Only the lines from the one containing "sharma (214, 2439)" through the final line of the material below should be output, exactly as they stand.

• Data excerpts
((

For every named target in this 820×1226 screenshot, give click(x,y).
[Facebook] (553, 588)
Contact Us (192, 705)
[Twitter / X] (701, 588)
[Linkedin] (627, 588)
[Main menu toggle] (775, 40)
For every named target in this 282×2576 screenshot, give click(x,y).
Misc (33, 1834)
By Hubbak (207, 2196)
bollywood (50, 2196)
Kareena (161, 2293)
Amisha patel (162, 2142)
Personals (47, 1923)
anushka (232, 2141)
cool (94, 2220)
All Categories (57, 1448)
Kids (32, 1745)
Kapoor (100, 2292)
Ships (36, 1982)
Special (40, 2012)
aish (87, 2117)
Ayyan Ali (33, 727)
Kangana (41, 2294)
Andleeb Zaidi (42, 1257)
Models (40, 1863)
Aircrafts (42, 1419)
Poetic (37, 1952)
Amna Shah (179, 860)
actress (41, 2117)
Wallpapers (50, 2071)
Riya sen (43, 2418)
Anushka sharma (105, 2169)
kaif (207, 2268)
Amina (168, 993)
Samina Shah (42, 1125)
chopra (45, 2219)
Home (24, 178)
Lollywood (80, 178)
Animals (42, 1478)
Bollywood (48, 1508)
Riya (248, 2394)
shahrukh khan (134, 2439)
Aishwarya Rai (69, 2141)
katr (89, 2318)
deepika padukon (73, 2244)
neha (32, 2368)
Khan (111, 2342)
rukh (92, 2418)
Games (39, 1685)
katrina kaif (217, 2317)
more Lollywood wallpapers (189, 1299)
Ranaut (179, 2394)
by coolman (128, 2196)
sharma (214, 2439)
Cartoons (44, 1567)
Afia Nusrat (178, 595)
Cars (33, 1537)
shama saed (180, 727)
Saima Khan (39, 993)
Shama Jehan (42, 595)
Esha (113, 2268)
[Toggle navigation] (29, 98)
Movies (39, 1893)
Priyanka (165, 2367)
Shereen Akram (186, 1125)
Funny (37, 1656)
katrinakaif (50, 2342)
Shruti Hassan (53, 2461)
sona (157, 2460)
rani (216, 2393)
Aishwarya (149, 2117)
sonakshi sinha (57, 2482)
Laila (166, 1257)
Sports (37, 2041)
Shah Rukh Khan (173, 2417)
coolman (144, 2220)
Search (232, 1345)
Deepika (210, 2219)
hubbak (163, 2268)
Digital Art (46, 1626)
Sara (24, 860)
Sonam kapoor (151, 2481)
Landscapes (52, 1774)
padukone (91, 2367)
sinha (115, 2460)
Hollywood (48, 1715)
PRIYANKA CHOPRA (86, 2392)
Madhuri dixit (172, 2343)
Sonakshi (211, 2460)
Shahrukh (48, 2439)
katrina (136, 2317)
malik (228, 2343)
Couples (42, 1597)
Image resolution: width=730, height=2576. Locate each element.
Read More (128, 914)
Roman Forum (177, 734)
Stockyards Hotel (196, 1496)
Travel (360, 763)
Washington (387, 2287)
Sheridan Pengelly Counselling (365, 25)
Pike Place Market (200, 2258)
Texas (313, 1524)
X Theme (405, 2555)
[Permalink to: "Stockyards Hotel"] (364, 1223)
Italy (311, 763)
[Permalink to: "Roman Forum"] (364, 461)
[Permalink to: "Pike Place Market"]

))

• Final answer
sharma (214, 2439)
Cartoons (44, 1567)
Afia Nusrat (178, 595)
Cars (33, 1537)
shama saed (180, 727)
Saima Khan (39, 993)
Shama Jehan (42, 595)
Esha (113, 2268)
[Toggle navigation] (29, 98)
Movies (39, 1893)
Priyanka (165, 2367)
Shereen Akram (186, 1125)
Funny (37, 1656)
katrinakaif (50, 2342)
Shruti Hassan (53, 2461)
sona (157, 2460)
rani (216, 2393)
Aishwarya (149, 2117)
sonakshi sinha (57, 2482)
Laila (166, 1257)
Sports (37, 2041)
Shah Rukh Khan (173, 2417)
coolman (144, 2220)
Search (232, 1345)
Deepika (210, 2219)
hubbak (163, 2268)
Digital Art (46, 1626)
Sara (24, 860)
Sonam kapoor (151, 2481)
Landscapes (52, 1774)
padukone (91, 2367)
sinha (115, 2460)
Hollywood (48, 1715)
PRIYANKA CHOPRA (86, 2392)
Madhuri dixit (172, 2343)
Sonakshi (211, 2460)
Shahrukh (48, 2439)
katrina (136, 2317)
malik (228, 2343)
Couples (42, 1597)
Image resolution: width=730, height=2576. Locate each element.
Read More (128, 914)
Roman Forum (177, 734)
Stockyards Hotel (196, 1496)
Travel (360, 763)
Washington (387, 2287)
Sheridan Pengelly Counselling (365, 25)
Pike Place Market (200, 2258)
Texas (313, 1524)
X Theme (405, 2555)
[Permalink to: "Stockyards Hotel"] (364, 1223)
Italy (311, 763)
[Permalink to: "Roman Forum"] (364, 461)
[Permalink to: "Pike Place Market"]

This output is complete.